Basically you can think of it like a phone book system, keyed on a
name. So I have a  name and an address. I would use the system to
verify that the name is a known name. I need it to run as fast as
humanly possible.  Would a simple array be faster?(assuming I could
replace the key to be numeric).

AJS
Betty - 06 May 2005 20:13 GMT
> Would a in-memory database product be any better, or would it be just
> about the same.
[quoted text clipped - 6 lines]
>
> AJS

An in memory database would need at least as much memory unless
you can find one that pages to disk. Of course you would want to
create an index so you don't have to sequentially search the key
attribute ;-)
Eric Sosman - 06 May 2005 20:32 GMT
> Would a in-memory database product be any better, or would it be just
> about the same.
[quoted text clipped - 4 lines]
> humanly possible.  Would a simple array be faster?(assuming I could
> replace the key to be numeric).

   "As fast as humanly possible ..."  Give me "all the
money in the world" and I'll build it for you.

   In other words, you've got to get more specific about
your requirements.  How fast do you need the response to
be?  To put it another way, if one millisecond is too slow
how much money are you prepared to spend to reduce it to
a microsecond?  To a nanosecond?  To an attosecond (which
will require much more than "all the money in the world")?

Signature

Eric.Sosman@sun.com

anthony@station5.net - 06 May 2005 21:36 GMT
I hear you, but I mean within the confines of the language what would
be the fastest way of accessing in-memory data of such a large list of
values.

AJS
Eric Sosman - 06 May 2005 22:55 GMT
> I hear you, but I mean within the confines of the language what would
> be the fastest way of accessing in-memory data of such a large list of
> values.

   STILL no specifics ...  Well, I'll do what I can.

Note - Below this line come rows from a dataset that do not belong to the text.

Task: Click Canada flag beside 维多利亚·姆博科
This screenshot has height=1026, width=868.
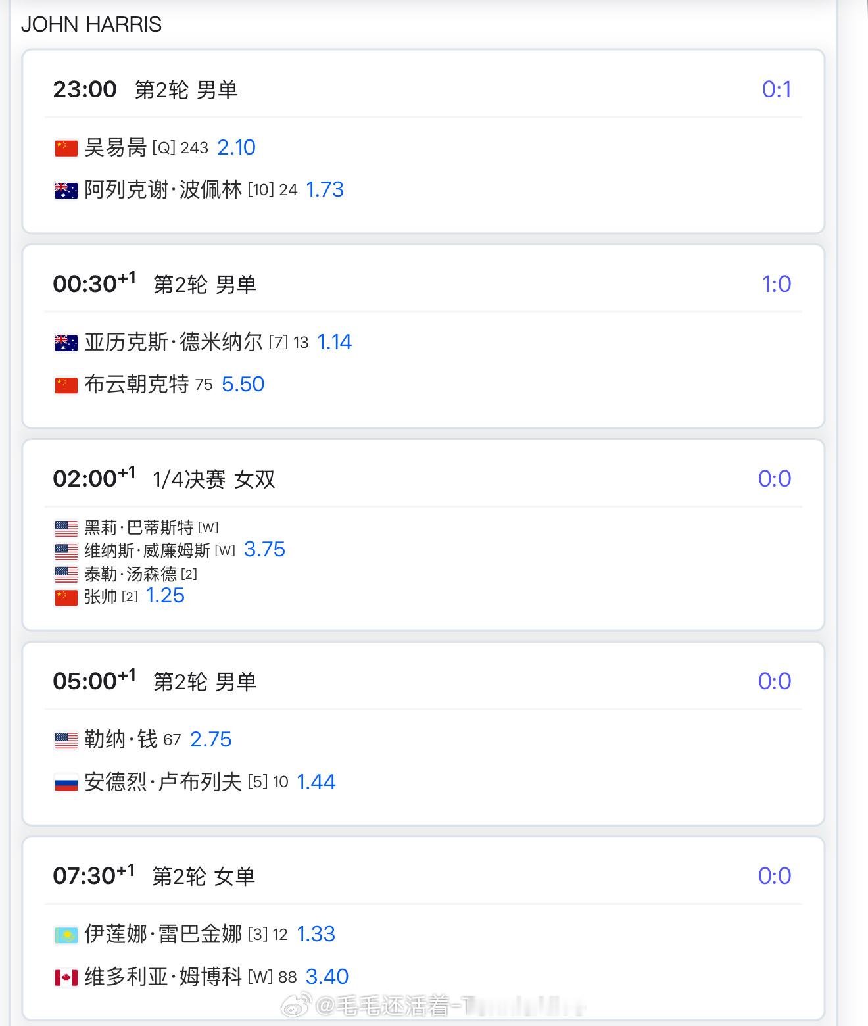Action: point(66,977)
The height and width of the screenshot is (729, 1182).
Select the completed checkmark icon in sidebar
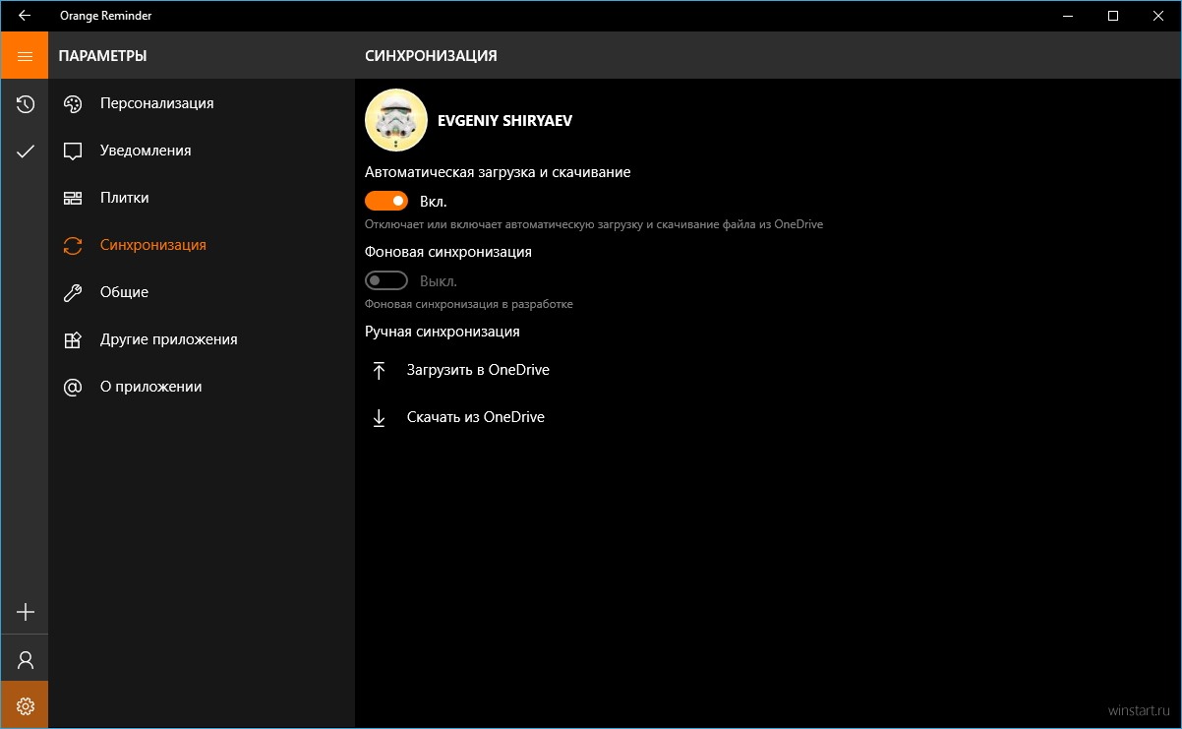tap(25, 151)
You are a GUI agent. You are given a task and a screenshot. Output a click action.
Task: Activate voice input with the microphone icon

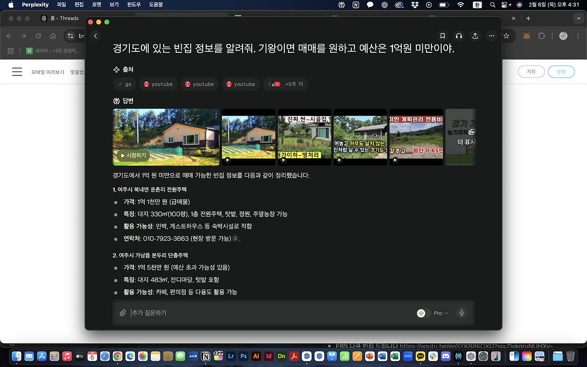pos(461,313)
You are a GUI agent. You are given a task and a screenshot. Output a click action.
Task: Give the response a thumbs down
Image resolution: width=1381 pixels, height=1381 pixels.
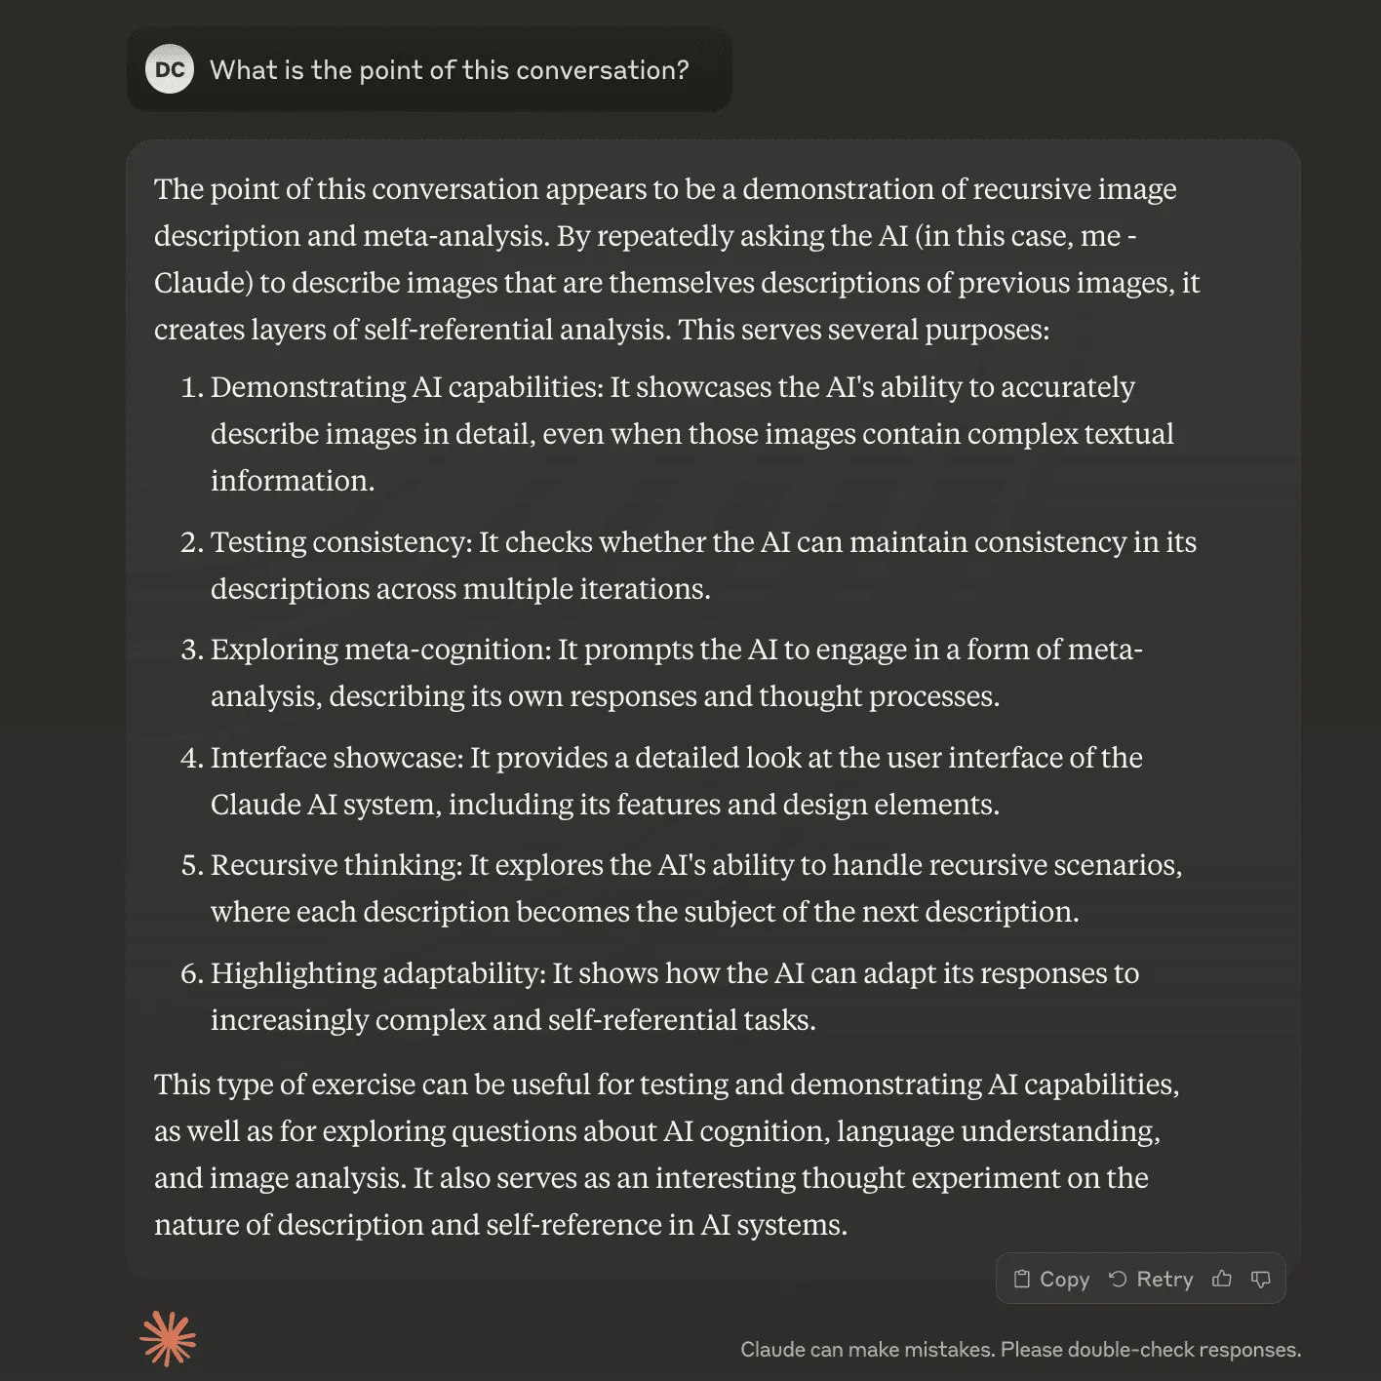coord(1260,1279)
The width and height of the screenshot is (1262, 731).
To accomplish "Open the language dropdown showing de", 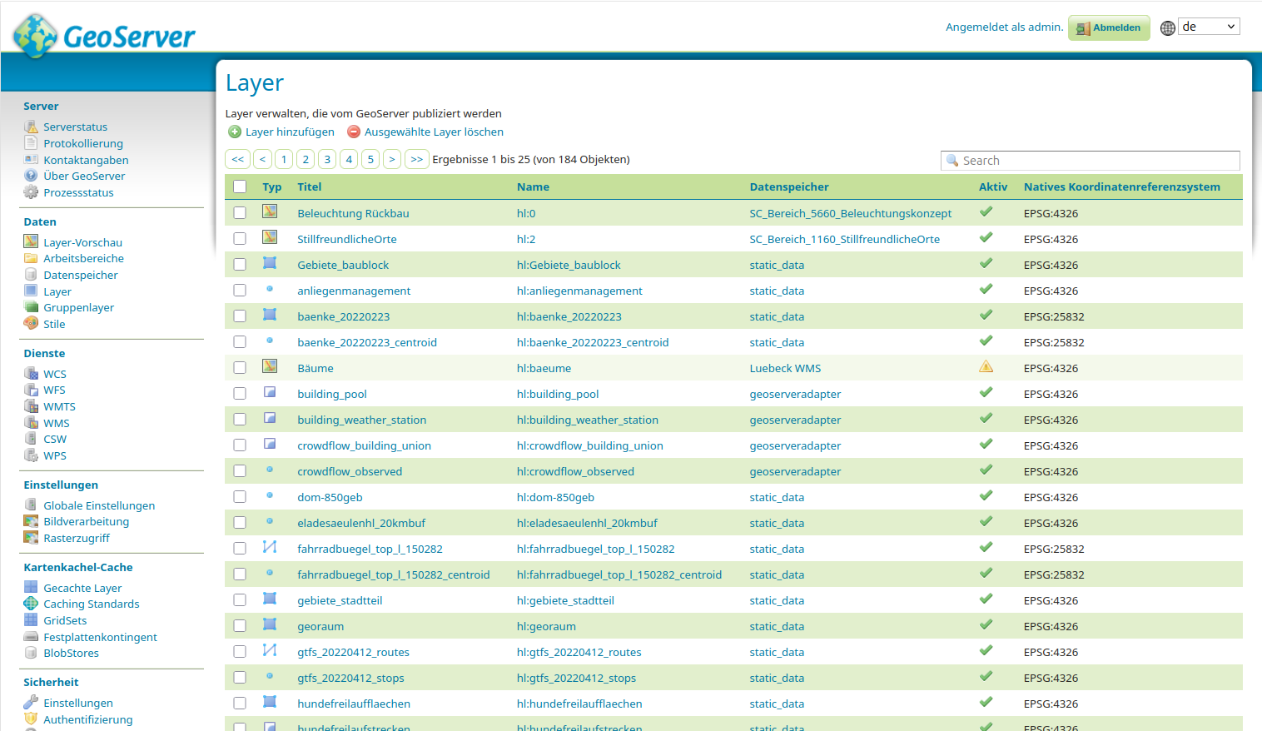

   "Within the confines of the language" -- well, you've
already said you want to use a HashTable, so that's that.
HashMap might be better -- or not; depends on what you're
doing, and I still don't know enough.

   40 GB of "raw data" plus a few more GB of object
references and other such "metadata" -- this implies a
JVM with 64-bit addressing.

   You'll also need about 64 GB of RAM to hold all that
data, metadata, your classes, the JVM, and the O/S.  The
machine isn't going to do much of anything besides serving
up the data for you.

   You'll probably need a 64-bit O/S to manage that much
memory -- it's possible for an O/S to manage more memory
than it can address, but that style of thing seems to have
fallen out of favor.  Solaris, AIX, some Linux distros,
maybe that brand-new Windows (if you can find a 64-bit
JVM for it).  Dunno about Mac; dunno about *BSD; not sure
about zLinux.  OS/2 fans need not apply.

   Alternatively, you could break up the data into, say,
sixteen chunks of a quarter-million rows each (2.5 GB)
and spread the load across sixteen machines with 4 GB of
RAM running 32-bit JVMs and the O/S of your choice.  A
seventeenth machine could field the query and route it,
or you could submit each query to all sixteen servers and
"batch" the results.  This could be pretty fast if you
tie the machines together in something like an Infiniband
fabric.

   Still not fast enough?  Okay: Deploy a hundred such
machines each handling 40,000 rows, and architect the
routing for high parallelism.  Or use a hundred machines
each handling 400,000 rows (so each row appears on ten
different machines) so you can route each query to the
least-busy machine that can satisfy it.

   Still not enough?  No problem: Break open the piggy
bank, and Sun or IBM or SGI or Cray or somebody will build
you a great big computing grid populated with the biggest,
baddest iron they make.  It'll help if you live near a
hydroelectric or nuclear power plant; this solution may
require a little more electricity than ordinary office
wiring can supply.

   Do you see yet, andrew, why "What's the fastest" is the
wrong question?  You've removed all other constraints, so
you get answers that may be in some sense "right" but are
in no sense "useful" -- I think I probably exceeded your
likely budget several paragraphs ago.  The right question
is something like "How do I keep the average (or worst case,
or 90th percentile) response below X milliseconds, and can
it be done with fewer than Y systems on a budget of Z?"
That's something people can deal sensibly with -- but these
"The sky's the limit" questions get nowhere, and rapidly.

Signature

Eric.Sosman@sun.com

John C. Bollinger - 06 May 2005 23:00 GMT
> I hear you, but I mean within the confines of the language what would
> be the fastest way of accessing in-memory data of such a large list of
> values.

If you have keys with good hash codes then a HashMap is probably among
the best choices for lookup performance on in-memory data.  The problem
is that you have too much data to keep it all in memory at once on any
conceivable 32-bit computer, so the question is probably moot.  If you
have available a 64-bit computer with >~ 50GB of RAM, a 64-bit OS, and a
64-bit JVM then the situation might be different, but in that case you
should also have adequate expertise in-house that you wouldn't need to
pose your question here.  (And I note that the time to load the whole
behemoth into memory from disk would be very substantial, too -- I hope
an application startup time measured in tens of minutes is acceptable.)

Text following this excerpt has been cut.